§ **Aim of the exercise**: Return each line of the entries below that contains the string "header". Treat uppercase and lowercase letters as different.

§ **Given records**:

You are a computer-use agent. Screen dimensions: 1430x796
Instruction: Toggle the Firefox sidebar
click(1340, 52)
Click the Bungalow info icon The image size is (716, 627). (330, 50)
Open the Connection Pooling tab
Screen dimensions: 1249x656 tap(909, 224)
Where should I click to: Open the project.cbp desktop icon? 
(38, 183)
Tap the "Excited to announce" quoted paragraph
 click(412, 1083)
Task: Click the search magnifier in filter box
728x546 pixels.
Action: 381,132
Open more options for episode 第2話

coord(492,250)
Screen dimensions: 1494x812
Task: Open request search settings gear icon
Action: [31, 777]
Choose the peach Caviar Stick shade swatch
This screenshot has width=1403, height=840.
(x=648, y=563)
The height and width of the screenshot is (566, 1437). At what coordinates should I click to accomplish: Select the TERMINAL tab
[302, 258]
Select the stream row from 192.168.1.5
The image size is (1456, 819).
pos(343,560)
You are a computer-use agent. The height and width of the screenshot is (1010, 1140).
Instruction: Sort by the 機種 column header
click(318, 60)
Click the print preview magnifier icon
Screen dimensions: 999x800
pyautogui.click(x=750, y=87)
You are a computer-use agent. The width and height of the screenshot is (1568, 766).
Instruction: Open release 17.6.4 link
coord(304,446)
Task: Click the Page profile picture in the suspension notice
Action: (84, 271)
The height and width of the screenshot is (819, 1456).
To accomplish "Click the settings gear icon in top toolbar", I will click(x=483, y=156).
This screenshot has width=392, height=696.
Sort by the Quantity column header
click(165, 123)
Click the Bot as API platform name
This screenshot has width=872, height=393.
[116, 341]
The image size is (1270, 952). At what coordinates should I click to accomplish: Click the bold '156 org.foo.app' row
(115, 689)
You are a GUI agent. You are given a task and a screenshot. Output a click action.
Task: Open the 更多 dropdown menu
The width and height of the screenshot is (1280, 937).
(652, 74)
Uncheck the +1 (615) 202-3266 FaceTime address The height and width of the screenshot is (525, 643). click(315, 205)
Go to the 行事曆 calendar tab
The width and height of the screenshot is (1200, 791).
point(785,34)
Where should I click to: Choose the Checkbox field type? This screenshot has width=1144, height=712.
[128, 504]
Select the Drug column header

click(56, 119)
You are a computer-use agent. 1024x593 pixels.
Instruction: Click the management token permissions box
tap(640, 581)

§ **Answer for this exercise**:
Instruction: Sort by the 機種 column header
Sort by the Quantity column header
Select the Drug column header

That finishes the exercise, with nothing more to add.